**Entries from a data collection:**
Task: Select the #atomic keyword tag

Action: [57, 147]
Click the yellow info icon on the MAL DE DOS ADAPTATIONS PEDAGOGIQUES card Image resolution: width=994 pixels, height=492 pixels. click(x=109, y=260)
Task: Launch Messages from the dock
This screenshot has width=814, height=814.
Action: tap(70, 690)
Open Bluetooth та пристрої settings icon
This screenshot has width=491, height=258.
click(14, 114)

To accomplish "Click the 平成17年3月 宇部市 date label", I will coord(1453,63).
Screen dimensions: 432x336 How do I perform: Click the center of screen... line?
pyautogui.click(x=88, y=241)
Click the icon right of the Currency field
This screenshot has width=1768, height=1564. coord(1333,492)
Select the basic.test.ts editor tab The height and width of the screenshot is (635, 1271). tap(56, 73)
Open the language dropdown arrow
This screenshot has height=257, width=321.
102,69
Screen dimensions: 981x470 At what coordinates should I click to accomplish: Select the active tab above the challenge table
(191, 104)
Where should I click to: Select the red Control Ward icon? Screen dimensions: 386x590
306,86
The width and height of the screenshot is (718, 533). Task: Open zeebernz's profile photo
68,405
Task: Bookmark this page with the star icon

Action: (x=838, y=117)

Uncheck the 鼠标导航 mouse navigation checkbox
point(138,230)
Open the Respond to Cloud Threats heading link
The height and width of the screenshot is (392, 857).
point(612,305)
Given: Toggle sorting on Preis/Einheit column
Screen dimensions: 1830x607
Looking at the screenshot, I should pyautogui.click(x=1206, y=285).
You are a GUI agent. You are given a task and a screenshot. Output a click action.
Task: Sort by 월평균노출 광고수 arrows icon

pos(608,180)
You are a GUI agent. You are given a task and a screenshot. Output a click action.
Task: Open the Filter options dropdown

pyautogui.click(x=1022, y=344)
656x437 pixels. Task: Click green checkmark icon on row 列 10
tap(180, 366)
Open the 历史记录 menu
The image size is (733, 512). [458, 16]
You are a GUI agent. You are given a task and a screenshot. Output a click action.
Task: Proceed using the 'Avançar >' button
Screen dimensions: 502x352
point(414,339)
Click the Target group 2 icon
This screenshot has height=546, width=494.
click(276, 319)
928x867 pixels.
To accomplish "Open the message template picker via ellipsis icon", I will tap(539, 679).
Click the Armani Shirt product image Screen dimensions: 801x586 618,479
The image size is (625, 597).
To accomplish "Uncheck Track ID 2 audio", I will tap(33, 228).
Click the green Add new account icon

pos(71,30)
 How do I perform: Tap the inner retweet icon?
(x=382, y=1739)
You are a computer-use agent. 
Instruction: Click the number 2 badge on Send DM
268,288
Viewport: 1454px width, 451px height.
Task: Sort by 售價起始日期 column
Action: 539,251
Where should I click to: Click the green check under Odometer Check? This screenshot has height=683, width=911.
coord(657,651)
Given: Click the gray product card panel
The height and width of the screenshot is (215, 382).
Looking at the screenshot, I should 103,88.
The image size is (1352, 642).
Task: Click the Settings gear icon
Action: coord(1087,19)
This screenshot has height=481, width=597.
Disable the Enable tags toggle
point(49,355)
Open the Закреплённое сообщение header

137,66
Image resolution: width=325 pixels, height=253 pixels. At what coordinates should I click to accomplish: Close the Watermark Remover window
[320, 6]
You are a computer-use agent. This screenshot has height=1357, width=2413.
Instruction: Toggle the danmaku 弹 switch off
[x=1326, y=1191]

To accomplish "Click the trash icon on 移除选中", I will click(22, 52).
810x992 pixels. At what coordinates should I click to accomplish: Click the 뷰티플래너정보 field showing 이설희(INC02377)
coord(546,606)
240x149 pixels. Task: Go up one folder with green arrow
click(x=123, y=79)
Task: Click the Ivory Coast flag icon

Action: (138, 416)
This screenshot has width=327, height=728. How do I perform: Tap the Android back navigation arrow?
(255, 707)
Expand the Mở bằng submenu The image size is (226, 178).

**Required work:** State how many lines of the entries above contain the word "green". Reply with the number alone.

**Answer:** 4